Since I didn’t have school today, I took the opportunity to head into Bremen. I had some business at the bank and I also ate out for the first time since the EHEC crisis hit. And since I was in town already, I also hit the bookstore and bought Indulgence in Death by J.D. Robb, Heart’s Blood by Juliet Marillier and Goddess of Light by P.C. Cast. I’d missed those books when they originally came out in the mid 2000s, but they are currently being reissued in Britain.

All three books I bought today are speculative fiction by female authors, which is pretty standard for my buying and reading patterns, because in recent years I have been reading a lot more books by women than men. However, I’m somewhat of an exception, because the the gender balance in science fiction discussion sparked by people naming their favourite SF books in the Guardian and mentioning overwhelmingly male writers is still going strong. Indeed, if I had participated in the Guardian poll (which I didn’t), there’s a pretty good chance I might have named a male writer as well, even though I read a lot of women.

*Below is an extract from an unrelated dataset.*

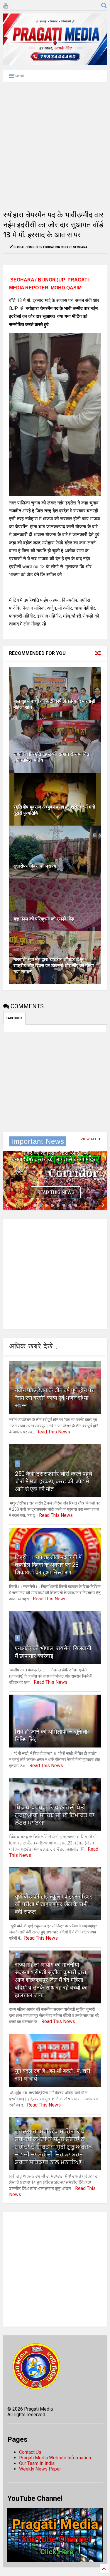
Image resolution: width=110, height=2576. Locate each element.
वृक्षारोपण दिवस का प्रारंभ (34, 866)
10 (18, 2121)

In fact, the main reason I didn’t participate in the poll was because I couldn’t decide on just one favourite book and writer.

Cheryl Morgan offers a summary of the discussion so far at the SFWA site. Of course, you also get the usual comments by people who claim not to care about or notice an author’s gender, they “just want a good story”. Only that for some reason, all good stories turn out to be written by men. One poster even suggests that SF by women just isn’t as good and that forgotten female authors needn’t be rediscovered, because if they had been any good, they’d certainly would never have been forgotten in the first place. Because worthy books are never forgotten and that single poster’s tastes are the one and only authority in the universe on what is and is not a great SF novel.